# Task item:
In the passage on Saka ancient DNA, copy the part from "Scientists identify several" to "of Central Asia." and swap "pastoralists" for "herders".

# Excerpt provided:
Ancient DNA is transforming the conventional view of the Saka people. Research indicates that Iron Age nomads in the territories of Kazakhstan, Southern Siberia, and Altai were a population of complex mixed origin, El.kz reports.
They cannot be accurately described using modern ethnic categories. The Saka lived long before the formation of medieval Turkic states, and their genetic history was composed of several ancient Eurasian lineages.
What the Ancient DNA revealed
Large-scale studies of ancient genomes show that Iron Age Scytho-Saka groups were not a single "people" in the modern sense. Instead, they were nomadic communities with related lifestyles occupying a vast territory stretching from the Black Sea to Altai and Central Asia.
Scientists identify several sources of origin in their genomes. These include Late Bronze Age steppe pastoralists, Southern Siberian groups, populations with West Eurasian roots, and components associated with more southern regions of Central Asia.

# Dataset entries:
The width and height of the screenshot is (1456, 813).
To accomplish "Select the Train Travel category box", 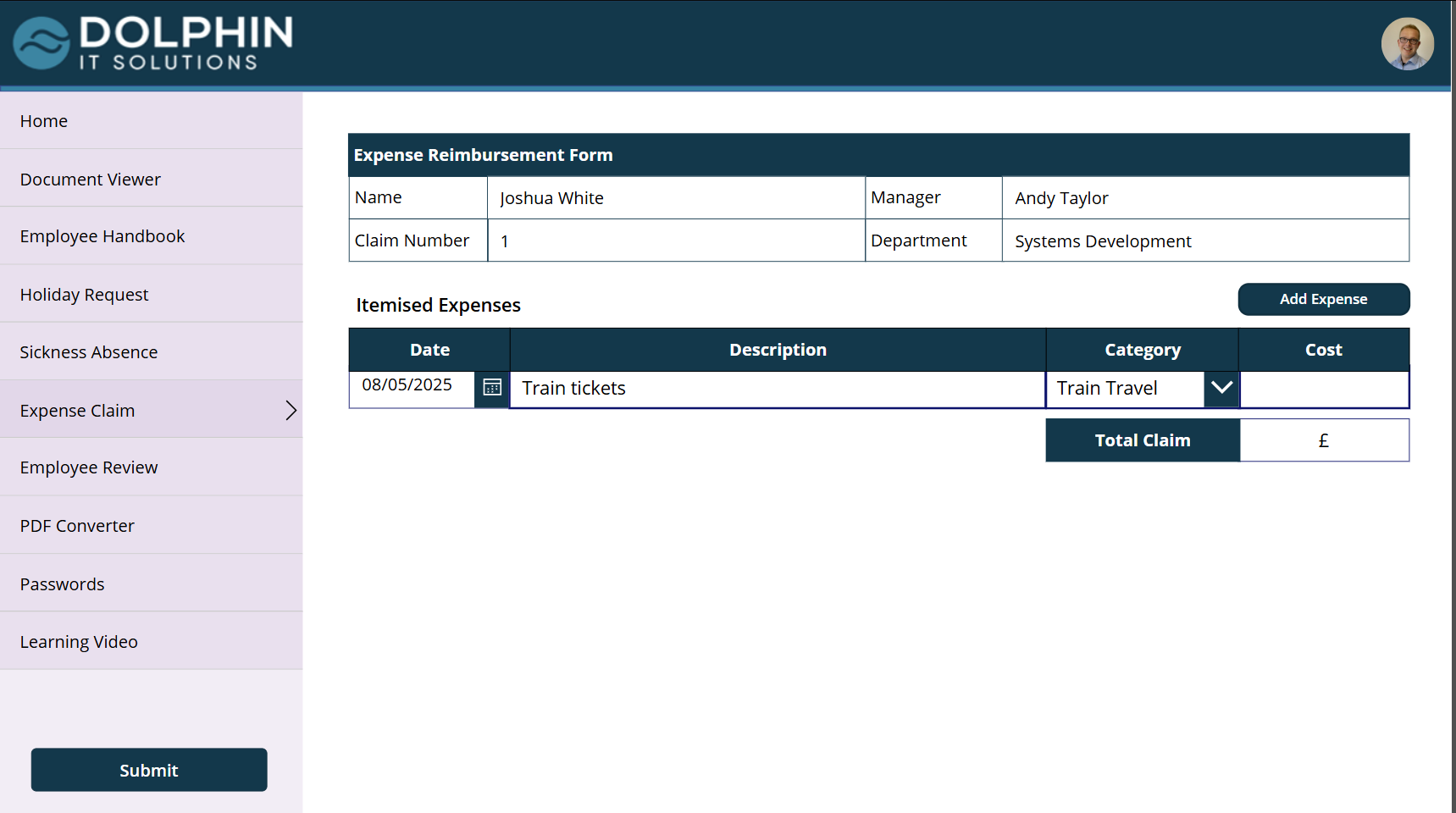I will 1125,389.
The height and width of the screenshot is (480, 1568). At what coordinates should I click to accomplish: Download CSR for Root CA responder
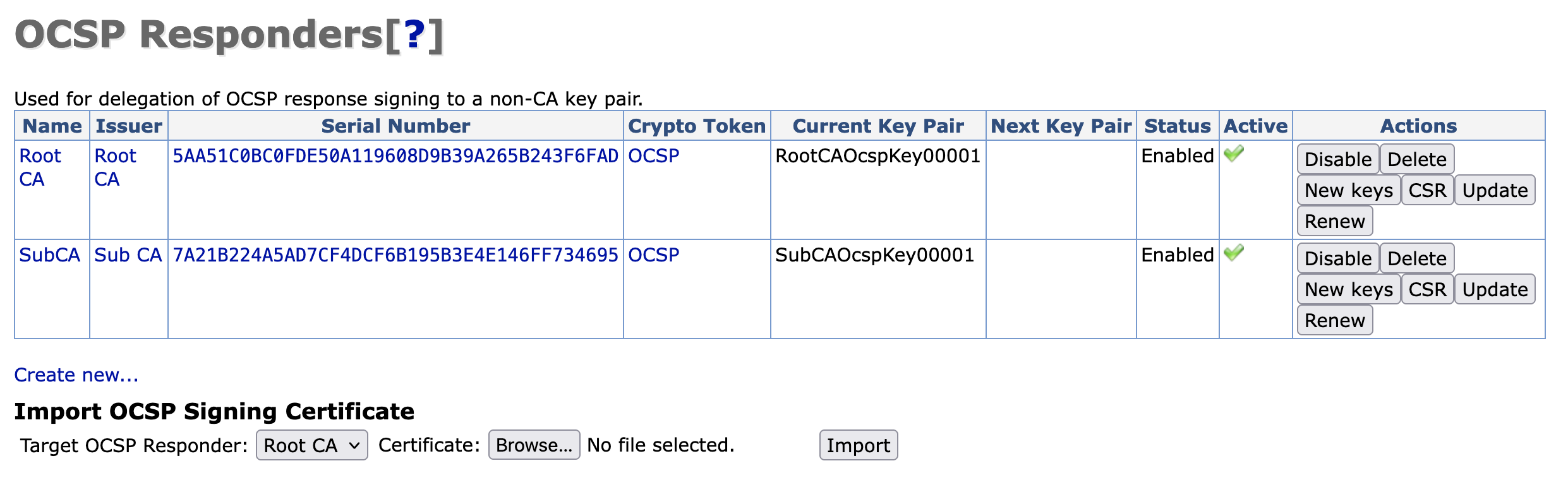(1427, 190)
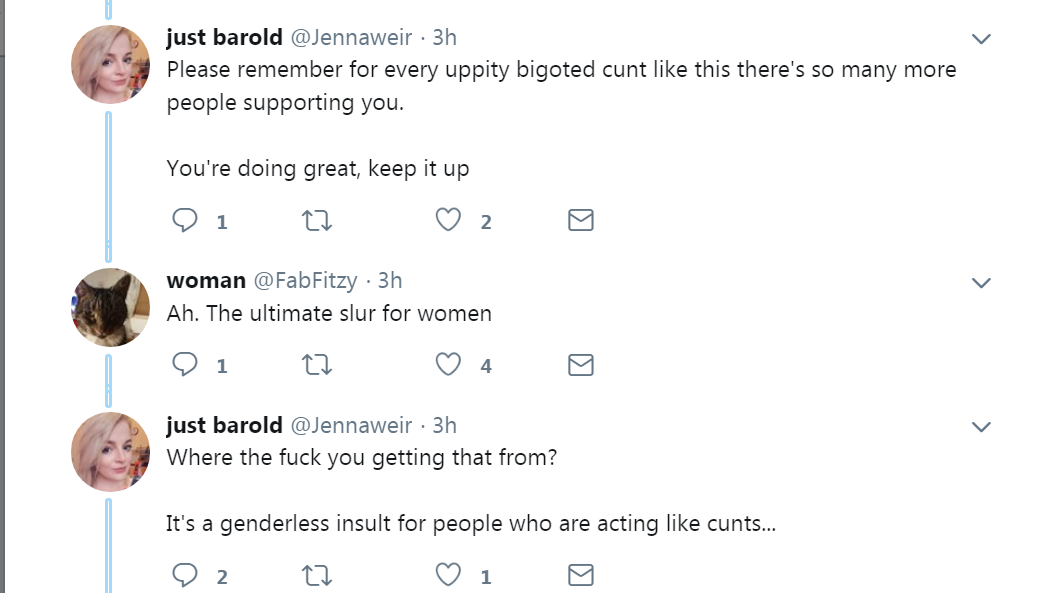Retweet the first just barold tweet
The image size is (1059, 593).
(316, 220)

# Final answer:
Scientists identify several sources of origin in their genomes. These include Late Bronze Age steppe herders, Southern Siberian groups, populations with West Eurasian roots, and components associated with more southern regions of Central Asia.